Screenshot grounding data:

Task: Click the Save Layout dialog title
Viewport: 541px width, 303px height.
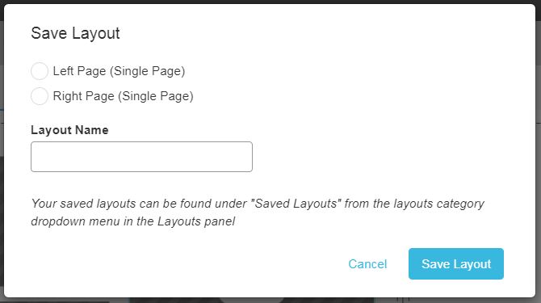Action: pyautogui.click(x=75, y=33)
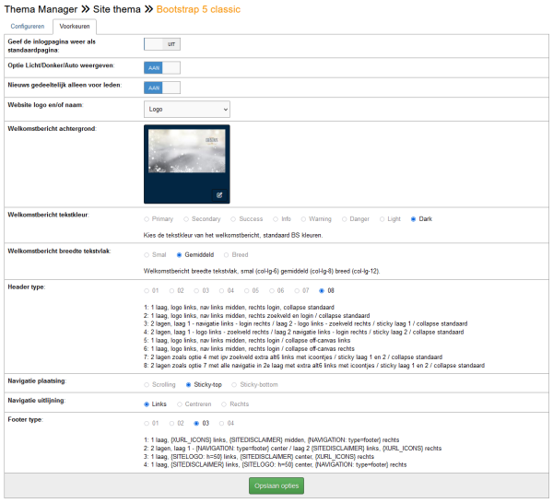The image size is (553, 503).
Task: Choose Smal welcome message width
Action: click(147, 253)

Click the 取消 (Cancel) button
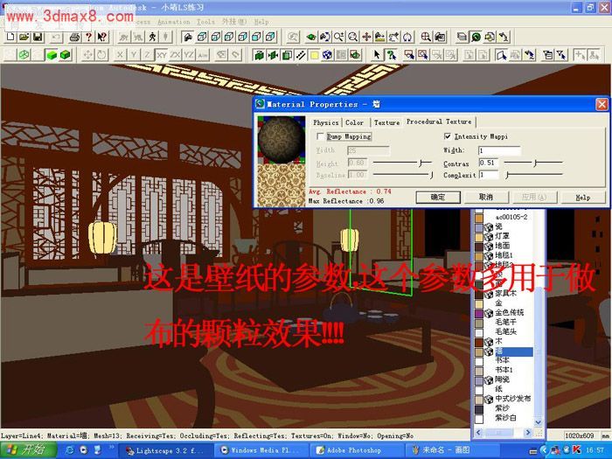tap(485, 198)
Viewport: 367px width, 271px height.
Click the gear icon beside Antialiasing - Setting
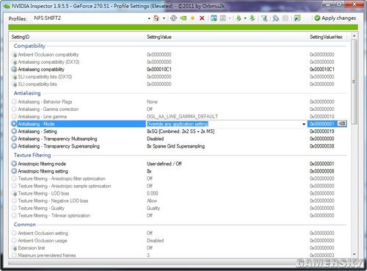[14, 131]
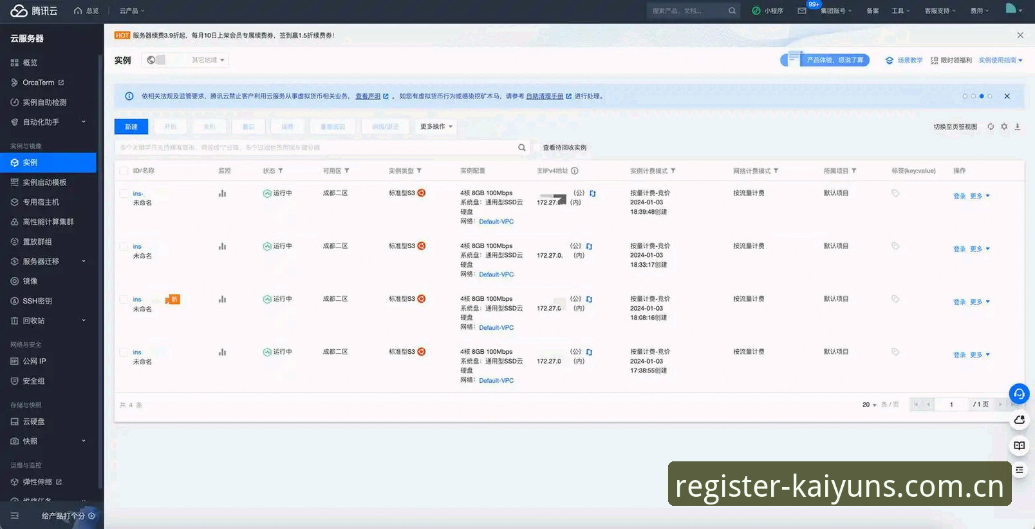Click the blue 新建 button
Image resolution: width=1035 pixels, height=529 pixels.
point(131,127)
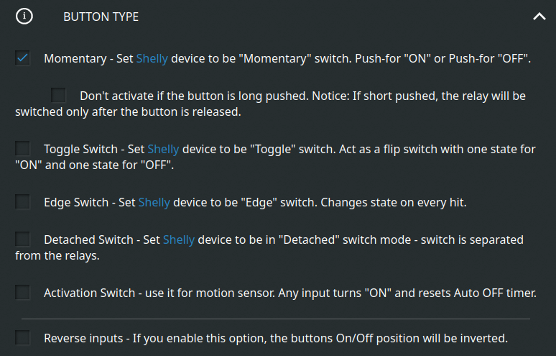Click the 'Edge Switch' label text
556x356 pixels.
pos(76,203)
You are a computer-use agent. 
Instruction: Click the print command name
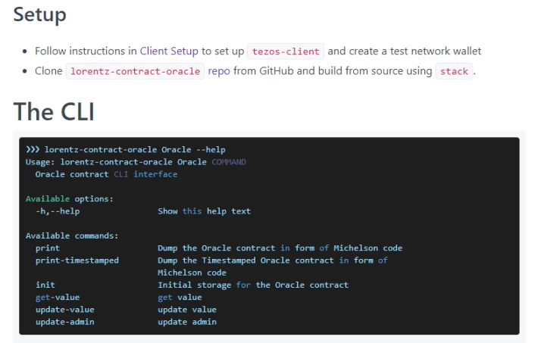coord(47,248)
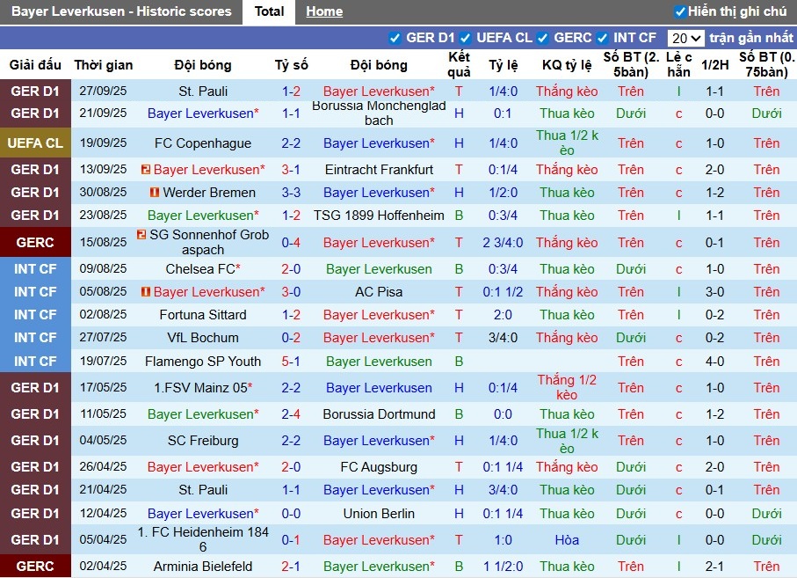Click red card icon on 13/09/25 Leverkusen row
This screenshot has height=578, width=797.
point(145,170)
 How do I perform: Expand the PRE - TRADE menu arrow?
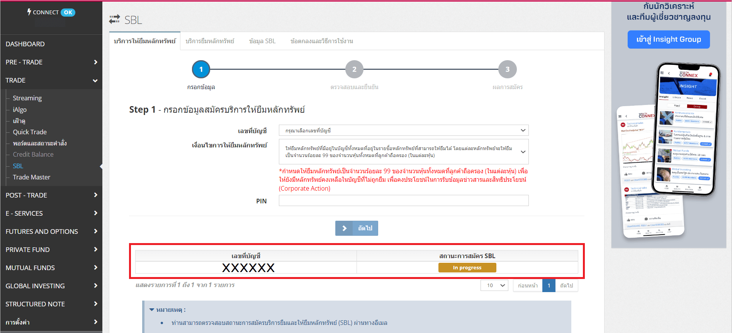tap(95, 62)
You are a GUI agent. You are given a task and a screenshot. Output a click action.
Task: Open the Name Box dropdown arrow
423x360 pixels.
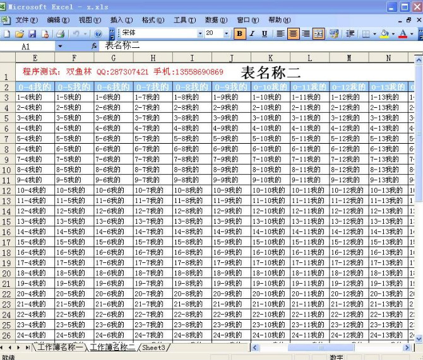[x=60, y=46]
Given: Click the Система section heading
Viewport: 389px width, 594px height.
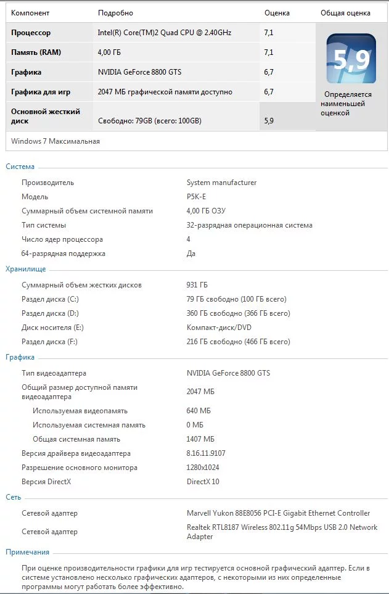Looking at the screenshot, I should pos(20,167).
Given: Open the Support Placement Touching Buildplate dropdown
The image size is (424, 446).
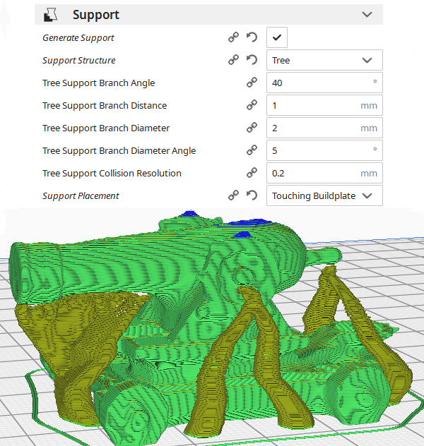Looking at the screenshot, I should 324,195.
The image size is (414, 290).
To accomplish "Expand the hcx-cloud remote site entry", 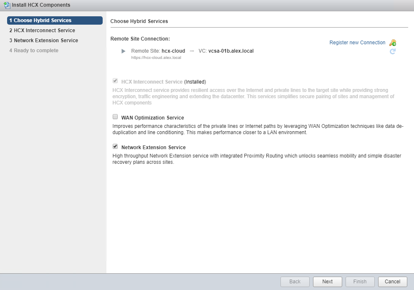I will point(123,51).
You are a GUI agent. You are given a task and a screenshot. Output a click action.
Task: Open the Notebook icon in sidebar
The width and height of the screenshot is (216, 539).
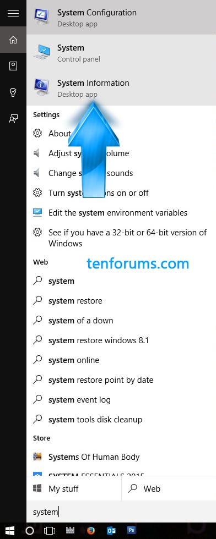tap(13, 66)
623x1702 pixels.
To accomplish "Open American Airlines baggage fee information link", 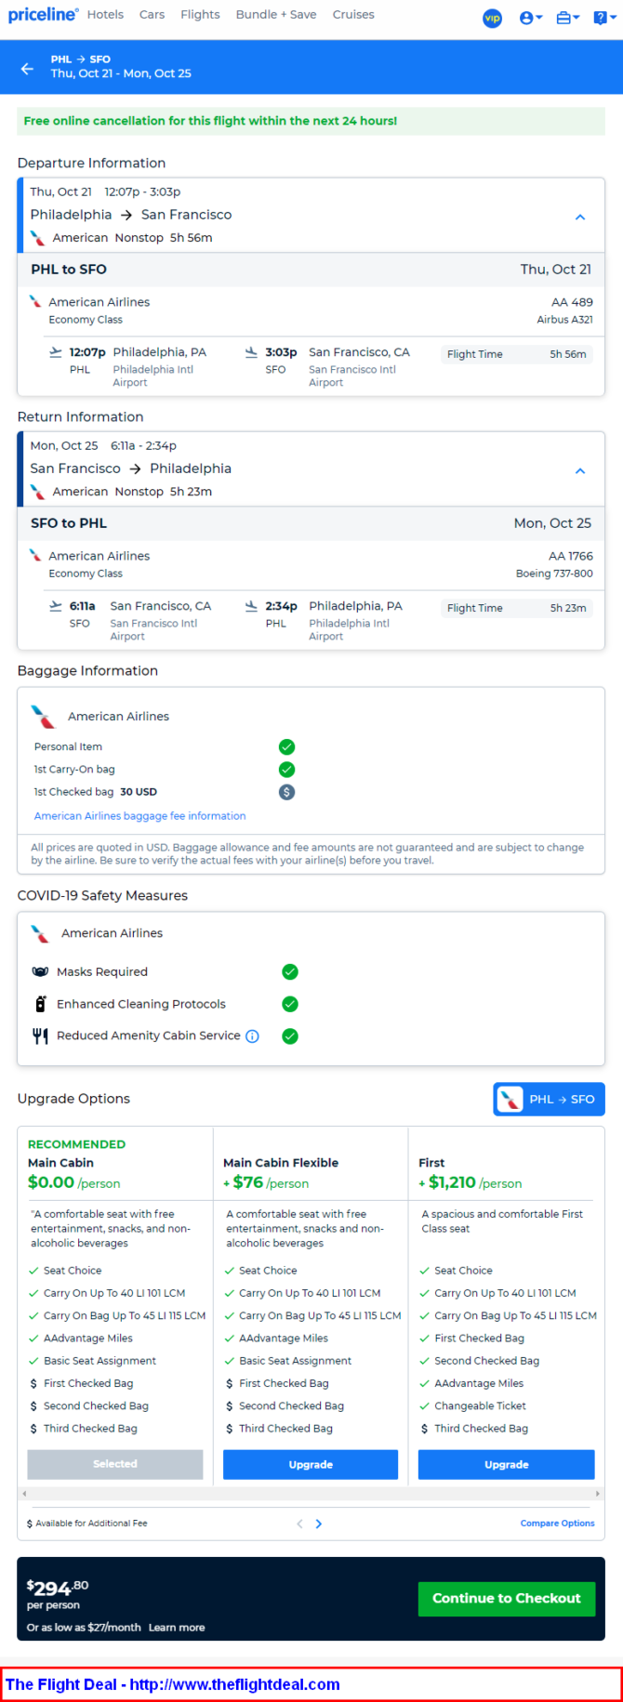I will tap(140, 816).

Exercise details: Retype only the lines above from the one with "Viewport: 541px width, 303px height." through the one with "Given: Click the Система section heading", exactly and with both ends. Images stay out.

Response area:
Viewport: 541px width, 303px height.
Action: pyautogui.click(x=75, y=33)
The image size is (553, 503).
Task: Choose Smal welcome message width
Action: click(147, 253)

Click the 取消 (Cancel) button
tap(485, 198)
Viewport: 367px width, 271px height.
Click the gear icon beside Antialiasing - Setting
[14, 131]
Click the blue 新建 button
Image resolution: width=1035 pixels, height=529 pixels.
point(131,127)
Click the 'Edge Switch' label text
556x356 pixels.
pos(76,203)
You are a computer-use agent. 
Instruction: Click the print command name
coord(47,248)
Click red card icon on 13/09/25 Leverkusen row
This screenshot has height=578, width=797.
point(145,170)
 How do I perform: Expand the PRE - TRADE menu arrow?
tap(95, 62)
You are a GUI agent. You are given a task and a screenshot. Output a click action.
Task: Open the Name Box dropdown arrow
423x360 pixels.
[x=60, y=46]
Given: Click the Система section heading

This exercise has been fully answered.